First, I checked the tension.
We were maintaining sufficient tension.
I do not have enough equipment and knowledge, so I do not think I’ve balanced the rotor enough
After facing the helicopter and aligning the pitch of the rotor, we rotated the main shaft to balance the rotor on the opposite side
We also adjusted the length of the linkage.
I do not think this is the way to balance the rotor balance you’ve been talking about.
The blades normally have to be balanced off the helicopter. There is tools made for doing this, and various videos on the internet on how to do it.
What I was talking about is blade tracking.
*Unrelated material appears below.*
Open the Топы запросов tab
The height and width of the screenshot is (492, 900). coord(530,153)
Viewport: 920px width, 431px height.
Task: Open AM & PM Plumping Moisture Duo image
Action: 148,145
What I like to do is hover the helicopter against a dark background that makes it easy to see the edge of the blade disc. I’ve tried the different color tape on the blades and that don’t really work for me. If I have a blade flying high or low I land the helicopter and mark one pitch horn with a marker and adjust the pitch link on that one. Then hover it again. If it gets worse, turn the pitch link the other way.
When I get the blade disc nice and sharp looking in hover, then I go to the ground station and look at the Z-vibes. And tune that pitch link a 1/4 turn at a time either way until I get the lowest Z-vibes.
Sort of a “poor man’s” DynaTrack. Just like we usually find with the big ones, the lowest vibration is not always where the blades track exactly perfect.